▶ _WHAT NEEDS TO BE DONE_: Rewrite each of the entries below as a numbered list, one line per item, leaving out the blank lines.

▶ _RECORD EXCERPTS_:
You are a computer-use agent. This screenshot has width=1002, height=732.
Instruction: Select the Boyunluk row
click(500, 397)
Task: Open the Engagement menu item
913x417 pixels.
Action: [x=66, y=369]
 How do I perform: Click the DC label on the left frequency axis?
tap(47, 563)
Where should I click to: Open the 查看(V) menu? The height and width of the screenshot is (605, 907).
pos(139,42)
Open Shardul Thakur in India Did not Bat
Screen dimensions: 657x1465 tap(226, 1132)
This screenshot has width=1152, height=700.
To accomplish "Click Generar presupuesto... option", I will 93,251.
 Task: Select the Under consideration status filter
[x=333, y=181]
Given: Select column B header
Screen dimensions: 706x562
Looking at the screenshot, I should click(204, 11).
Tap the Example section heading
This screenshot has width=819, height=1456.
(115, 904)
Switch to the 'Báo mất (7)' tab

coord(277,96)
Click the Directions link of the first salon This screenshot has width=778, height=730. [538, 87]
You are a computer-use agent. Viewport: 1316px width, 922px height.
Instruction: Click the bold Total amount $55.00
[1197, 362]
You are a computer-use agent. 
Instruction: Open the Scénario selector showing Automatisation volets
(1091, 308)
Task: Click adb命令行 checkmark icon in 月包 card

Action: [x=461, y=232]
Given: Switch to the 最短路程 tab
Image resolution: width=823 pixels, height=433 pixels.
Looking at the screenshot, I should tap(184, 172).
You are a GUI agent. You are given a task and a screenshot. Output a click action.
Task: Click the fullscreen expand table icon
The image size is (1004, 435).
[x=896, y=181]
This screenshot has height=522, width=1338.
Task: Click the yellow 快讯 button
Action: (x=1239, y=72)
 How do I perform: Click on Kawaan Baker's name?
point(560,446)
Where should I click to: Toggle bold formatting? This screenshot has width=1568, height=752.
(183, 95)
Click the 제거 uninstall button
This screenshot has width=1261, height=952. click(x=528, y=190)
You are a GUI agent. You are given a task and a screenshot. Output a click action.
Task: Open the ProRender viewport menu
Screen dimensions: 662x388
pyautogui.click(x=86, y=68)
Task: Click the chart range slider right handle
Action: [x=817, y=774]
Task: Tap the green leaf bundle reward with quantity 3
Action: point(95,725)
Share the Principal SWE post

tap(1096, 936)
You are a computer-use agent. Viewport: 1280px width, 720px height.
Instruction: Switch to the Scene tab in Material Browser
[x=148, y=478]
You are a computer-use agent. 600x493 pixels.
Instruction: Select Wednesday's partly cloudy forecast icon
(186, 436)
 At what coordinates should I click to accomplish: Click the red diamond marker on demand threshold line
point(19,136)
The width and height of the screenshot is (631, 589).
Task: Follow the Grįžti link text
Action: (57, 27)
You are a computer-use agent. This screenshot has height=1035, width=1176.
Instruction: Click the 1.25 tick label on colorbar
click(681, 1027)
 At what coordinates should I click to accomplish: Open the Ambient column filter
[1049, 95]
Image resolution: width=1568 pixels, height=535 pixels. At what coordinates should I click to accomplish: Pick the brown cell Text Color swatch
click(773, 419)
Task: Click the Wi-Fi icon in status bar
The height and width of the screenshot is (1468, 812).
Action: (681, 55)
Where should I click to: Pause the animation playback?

▶ _OUTPUT BELOW_:
1. You are a computer-use agent. This screenshot has width=1002, height=732.
2. Instruction: Select the Boyunluk row
3. click(500, 397)
4. Task: Open the Engagement menu item
5. 913x417 pixels.
6. Action: [x=66, y=369]
7.  How do I perform: Click the DC label on the left frequency axis?
8. tap(47, 563)
9. Where should I click to: Open the 查看(V) menu? The height and width of the screenshot is (605, 907).
10. pos(139,42)
11. Open Shardul Thakur in India Did not Bat
12. Screen dimensions: 657x1465 tap(226, 1132)
13. This screenshot has width=1152, height=700.
14. To accomplish "Click Generar presupuesto... option", I will 93,251.
15.  Task: Select the Under consideration status filter
16. [x=333, y=181]
17. Given: Select column B header
18. Screen dimensions: 706x562
19. Looking at the screenshot, I should click(204, 11).
20. Tap the Example section heading
21. This screenshot has width=819, height=1456.
22. (115, 904)
23. Switch to the 'Báo mất (7)' tab
24. coord(277,96)
25. Click the Directions link of the first salon This screenshot has width=778, height=730. [538, 87]
26. You are a computer-use agent. Viewport: 1316px width, 922px height.
27. Instruction: Click the bold Total amount $55.00
28. [1197, 362]
29. You are a computer-use agent. 
30. Instruction: Open the Scénario selector showing Automatisation volets
31. (1091, 308)
32. Task: Click adb命令行 checkmark icon in 月包 card
33. Action: [x=461, y=232]
34. Given: Switch to the 最短路程 tab
35. Image resolution: width=823 pixels, height=433 pixels.
36. Looking at the screenshot, I should tap(184, 172).
37. You are a GUI agent. You are given a task and a screenshot. Output a click action.
38. Task: Click the fullscreen expand table icon
39. The image size is (1004, 435).
40. [x=896, y=181]
41. This screenshot has height=522, width=1338.
42. Task: Click the yellow 快讯 button
43. Action: (x=1239, y=72)
44.  How do I perform: Click on Kawaan Baker's name?
45. point(560,446)
46. Where should I click to: Toggle bold formatting? This screenshot has width=1568, height=752.
47. (183, 95)
48. Click the 제거 uninstall button
49. This screenshot has width=1261, height=952. click(x=528, y=190)
50. You are a GUI agent. You are given a task and a screenshot. Output a click action.
51. Task: Open the ProRender viewport menu
52. Screen dimensions: 662x388
53. pyautogui.click(x=86, y=68)
54. Task: Click the chart range slider right handle
55. Action: [x=817, y=774]
56. Task: Tap the green leaf bundle reward with quantity 3
57. Action: point(95,725)
58. Share the Principal SWE post
59. tap(1096, 936)
60. You are a computer-use agent. Viewport: 1280px width, 720px height.
61. Instruction: Switch to the Scene tab in Material Browser
62. [x=148, y=478]
63. You are a computer-use agent. 600x493 pixels.
64. Instruction: Select Wednesday's partly cloudy forecast icon
65. (186, 436)
66.  At what coordinates should I click to accomplish: Click the red diamond marker on demand threshold line
67. point(19,136)
68. The width and height of the screenshot is (631, 589).
69. Task: Follow the Grįžti link text
70. Action: (57, 27)
71. You are a computer-use agent. This screenshot has height=1035, width=1176.
72. Instruction: Click the 1.25 tick label on colorbar
73. click(681, 1027)
74.  At what coordinates should I click to accomplish: Open the Ambient column filter
75. [1049, 95]
76. Image resolution: width=1568 pixels, height=535 pixels. At what coordinates should I click to accomplish: Pick the brown cell Text Color swatch
77. click(773, 419)
78. Task: Click the Wi-Fi icon in status bar
79. The height and width of the screenshot is (1468, 812).
80. Action: (681, 55)
81. Where should I click to: Pause the animation playback?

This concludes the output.